**Task to carry out**
Update the material from the line with "Where should I click to: Switch" up to and including the line with "tap(213, 327)", replacing "highlighted" with "selected" and leaving everything else unchanged.

-- start Provided entries --

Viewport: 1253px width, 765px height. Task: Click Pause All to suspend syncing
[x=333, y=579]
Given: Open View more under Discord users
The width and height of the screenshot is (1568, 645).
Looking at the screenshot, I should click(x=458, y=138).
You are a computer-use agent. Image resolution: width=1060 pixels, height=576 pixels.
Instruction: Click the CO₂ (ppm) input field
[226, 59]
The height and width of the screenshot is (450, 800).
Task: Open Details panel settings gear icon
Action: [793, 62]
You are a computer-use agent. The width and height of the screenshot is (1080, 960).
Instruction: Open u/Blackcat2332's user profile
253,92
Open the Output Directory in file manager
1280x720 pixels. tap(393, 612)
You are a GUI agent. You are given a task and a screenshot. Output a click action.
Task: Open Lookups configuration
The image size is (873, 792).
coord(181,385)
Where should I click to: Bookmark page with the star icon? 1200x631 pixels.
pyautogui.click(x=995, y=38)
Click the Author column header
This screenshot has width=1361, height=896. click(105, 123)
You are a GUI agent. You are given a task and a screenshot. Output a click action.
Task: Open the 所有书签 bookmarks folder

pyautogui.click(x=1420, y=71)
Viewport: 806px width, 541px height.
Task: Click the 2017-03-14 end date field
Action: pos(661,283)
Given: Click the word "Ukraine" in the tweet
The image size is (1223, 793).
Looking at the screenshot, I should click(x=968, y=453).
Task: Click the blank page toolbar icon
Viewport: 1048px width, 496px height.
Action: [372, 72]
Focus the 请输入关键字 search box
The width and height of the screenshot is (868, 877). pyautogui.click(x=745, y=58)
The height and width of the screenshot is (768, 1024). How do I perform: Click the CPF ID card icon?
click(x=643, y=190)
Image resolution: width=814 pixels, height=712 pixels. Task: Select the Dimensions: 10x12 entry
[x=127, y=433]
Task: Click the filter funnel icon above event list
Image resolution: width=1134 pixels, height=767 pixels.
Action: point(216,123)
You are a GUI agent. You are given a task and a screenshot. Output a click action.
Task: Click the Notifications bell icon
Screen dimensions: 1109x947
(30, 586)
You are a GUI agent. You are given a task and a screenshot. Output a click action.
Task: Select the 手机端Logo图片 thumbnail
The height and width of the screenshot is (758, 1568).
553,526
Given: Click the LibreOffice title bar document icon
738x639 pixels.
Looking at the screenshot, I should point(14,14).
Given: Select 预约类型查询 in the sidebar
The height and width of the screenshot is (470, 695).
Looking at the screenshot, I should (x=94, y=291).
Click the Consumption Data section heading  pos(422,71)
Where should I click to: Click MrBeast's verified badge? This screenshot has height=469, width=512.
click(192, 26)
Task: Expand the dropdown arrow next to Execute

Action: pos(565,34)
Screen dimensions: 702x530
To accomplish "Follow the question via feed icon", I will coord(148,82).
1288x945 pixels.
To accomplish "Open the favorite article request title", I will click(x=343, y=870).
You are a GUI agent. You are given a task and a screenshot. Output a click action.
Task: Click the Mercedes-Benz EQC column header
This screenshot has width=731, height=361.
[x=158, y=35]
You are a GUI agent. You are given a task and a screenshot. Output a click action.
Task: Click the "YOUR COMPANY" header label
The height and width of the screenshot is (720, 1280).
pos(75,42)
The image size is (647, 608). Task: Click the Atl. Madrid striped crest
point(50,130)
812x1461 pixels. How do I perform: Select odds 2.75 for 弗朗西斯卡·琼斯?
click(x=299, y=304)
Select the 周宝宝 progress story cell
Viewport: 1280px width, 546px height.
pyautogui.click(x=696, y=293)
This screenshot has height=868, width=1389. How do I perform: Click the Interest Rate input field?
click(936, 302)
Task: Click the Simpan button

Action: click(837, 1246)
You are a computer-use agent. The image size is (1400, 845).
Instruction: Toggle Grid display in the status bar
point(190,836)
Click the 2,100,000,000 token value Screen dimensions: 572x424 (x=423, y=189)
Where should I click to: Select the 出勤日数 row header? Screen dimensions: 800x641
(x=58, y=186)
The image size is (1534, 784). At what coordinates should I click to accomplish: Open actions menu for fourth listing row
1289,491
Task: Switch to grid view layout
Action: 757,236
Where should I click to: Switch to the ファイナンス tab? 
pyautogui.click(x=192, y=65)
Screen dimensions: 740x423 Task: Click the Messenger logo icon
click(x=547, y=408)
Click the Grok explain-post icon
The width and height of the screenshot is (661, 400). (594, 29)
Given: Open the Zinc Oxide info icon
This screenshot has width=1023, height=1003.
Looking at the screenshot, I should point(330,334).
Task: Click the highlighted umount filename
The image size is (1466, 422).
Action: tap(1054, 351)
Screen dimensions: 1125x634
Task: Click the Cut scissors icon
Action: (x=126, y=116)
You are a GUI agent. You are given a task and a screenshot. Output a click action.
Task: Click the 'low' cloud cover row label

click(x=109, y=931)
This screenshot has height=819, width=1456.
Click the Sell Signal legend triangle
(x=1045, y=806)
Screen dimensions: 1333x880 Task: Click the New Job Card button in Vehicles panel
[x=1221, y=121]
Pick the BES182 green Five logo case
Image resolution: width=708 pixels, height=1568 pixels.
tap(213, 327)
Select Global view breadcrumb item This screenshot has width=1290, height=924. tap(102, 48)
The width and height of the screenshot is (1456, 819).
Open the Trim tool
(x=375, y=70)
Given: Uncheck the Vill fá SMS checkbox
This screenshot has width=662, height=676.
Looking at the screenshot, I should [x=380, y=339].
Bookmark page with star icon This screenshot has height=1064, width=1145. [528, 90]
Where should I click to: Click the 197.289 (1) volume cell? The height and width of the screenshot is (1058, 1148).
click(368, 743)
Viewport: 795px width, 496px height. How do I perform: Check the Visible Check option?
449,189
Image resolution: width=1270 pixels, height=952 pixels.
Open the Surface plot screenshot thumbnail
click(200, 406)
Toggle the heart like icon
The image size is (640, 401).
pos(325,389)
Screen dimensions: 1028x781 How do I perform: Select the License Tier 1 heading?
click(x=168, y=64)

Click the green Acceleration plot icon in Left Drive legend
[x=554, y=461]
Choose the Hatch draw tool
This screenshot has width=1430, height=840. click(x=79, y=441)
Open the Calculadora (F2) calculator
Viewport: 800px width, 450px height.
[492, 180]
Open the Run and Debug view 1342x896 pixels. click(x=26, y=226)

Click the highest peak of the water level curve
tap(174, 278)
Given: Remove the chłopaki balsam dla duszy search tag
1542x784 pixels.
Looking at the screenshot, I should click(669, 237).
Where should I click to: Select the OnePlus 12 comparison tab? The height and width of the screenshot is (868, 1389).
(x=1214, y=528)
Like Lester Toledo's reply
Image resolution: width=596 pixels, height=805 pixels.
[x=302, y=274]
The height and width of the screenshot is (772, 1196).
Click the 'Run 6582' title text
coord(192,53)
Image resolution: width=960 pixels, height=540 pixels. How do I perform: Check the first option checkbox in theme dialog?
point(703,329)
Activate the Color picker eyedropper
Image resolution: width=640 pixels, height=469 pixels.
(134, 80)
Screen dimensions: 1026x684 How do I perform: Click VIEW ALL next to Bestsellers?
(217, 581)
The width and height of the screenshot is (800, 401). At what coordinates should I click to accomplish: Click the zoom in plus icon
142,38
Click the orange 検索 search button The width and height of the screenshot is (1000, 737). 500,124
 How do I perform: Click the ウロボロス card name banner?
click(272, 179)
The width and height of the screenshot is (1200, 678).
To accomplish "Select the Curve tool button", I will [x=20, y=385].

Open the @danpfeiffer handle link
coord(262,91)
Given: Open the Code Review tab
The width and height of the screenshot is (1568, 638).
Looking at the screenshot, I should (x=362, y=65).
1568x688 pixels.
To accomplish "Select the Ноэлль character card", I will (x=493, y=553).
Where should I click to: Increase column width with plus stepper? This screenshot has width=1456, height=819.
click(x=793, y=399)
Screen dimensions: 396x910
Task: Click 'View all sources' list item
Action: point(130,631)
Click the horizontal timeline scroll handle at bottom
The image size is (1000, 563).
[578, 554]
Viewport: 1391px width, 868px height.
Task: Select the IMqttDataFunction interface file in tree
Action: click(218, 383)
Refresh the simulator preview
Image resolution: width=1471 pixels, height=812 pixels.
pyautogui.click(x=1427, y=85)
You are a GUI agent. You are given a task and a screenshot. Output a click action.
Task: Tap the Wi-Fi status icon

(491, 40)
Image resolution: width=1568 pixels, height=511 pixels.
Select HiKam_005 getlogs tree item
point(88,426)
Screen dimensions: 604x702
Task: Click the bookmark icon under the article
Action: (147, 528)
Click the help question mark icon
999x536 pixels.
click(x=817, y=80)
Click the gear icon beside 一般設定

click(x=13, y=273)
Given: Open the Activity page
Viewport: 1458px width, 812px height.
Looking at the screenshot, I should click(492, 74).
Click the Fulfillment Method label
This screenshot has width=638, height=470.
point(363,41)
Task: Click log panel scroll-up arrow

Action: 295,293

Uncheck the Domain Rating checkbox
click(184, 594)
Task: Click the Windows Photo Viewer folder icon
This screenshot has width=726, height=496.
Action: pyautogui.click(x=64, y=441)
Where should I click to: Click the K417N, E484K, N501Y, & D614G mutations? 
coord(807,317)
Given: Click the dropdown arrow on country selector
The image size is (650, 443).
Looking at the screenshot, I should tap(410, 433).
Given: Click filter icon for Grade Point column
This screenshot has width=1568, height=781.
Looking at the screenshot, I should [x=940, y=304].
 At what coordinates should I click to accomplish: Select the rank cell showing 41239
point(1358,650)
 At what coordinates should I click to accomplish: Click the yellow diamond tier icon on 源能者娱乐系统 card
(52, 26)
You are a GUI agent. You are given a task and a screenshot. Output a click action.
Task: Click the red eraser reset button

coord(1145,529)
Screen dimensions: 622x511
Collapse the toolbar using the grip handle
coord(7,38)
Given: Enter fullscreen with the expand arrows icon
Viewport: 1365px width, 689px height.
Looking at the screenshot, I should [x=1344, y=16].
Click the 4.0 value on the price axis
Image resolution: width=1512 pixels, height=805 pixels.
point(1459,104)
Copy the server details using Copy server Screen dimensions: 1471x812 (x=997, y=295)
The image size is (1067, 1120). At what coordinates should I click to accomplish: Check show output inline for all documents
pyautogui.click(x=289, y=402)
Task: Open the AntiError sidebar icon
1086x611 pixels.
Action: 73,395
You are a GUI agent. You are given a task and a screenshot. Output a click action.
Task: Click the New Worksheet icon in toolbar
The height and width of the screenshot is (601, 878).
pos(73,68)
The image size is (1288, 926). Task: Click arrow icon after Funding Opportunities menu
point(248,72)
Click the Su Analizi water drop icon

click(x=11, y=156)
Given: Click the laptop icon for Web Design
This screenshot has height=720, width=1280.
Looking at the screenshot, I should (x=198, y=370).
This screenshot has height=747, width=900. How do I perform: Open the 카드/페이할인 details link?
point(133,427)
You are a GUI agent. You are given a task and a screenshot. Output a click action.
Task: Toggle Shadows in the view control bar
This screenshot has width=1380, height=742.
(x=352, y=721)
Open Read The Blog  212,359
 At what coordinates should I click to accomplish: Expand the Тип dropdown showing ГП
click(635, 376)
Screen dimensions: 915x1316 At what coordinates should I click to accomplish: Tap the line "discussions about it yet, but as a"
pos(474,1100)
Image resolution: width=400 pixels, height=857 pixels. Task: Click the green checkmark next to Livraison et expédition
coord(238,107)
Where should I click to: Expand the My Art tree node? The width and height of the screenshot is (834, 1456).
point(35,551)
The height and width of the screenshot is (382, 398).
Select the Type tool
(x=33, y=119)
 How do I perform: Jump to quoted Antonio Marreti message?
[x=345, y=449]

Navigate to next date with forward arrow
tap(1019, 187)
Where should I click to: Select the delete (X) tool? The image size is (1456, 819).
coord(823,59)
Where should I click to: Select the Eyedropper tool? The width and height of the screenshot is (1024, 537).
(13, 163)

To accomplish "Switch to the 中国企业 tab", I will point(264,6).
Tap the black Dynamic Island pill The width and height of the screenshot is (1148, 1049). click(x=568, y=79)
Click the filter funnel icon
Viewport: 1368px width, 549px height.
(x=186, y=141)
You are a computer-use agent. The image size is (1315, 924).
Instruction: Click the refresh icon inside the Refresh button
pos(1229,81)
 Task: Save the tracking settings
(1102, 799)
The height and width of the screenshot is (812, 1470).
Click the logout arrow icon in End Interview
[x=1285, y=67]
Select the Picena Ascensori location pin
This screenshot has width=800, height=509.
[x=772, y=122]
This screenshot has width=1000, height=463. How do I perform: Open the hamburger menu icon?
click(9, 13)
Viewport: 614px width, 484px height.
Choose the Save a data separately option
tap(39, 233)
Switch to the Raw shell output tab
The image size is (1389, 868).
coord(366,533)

-- end Provided entries --

**Solution to the exercise**
Where should I click to: Switch to the ファイナンス tab? 
pyautogui.click(x=192, y=65)
Screen dimensions: 740x423 Task: Click the Messenger logo icon
click(x=547, y=408)
Click the Grok explain-post icon
The width and height of the screenshot is (661, 400). (594, 29)
Given: Open the Zinc Oxide info icon
This screenshot has width=1023, height=1003.
Looking at the screenshot, I should point(330,334).
Task: Click the selected umount filename
The image size is (1466, 422).
Action: tap(1054, 351)
Screen dimensions: 1125x634
Task: Click the Cut scissors icon
Action: (x=126, y=116)
You are a GUI agent. You are given a task and a screenshot. Output a click action.
Task: Click the 'low' cloud cover row label

click(x=109, y=931)
This screenshot has height=819, width=1456.
Click the Sell Signal legend triangle
(x=1045, y=806)
Screen dimensions: 1333x880 Task: Click the New Job Card button in Vehicles panel
[x=1221, y=121]
Pick the BES182 green Five logo case
Image resolution: width=708 pixels, height=1568 pixels.
tap(213, 327)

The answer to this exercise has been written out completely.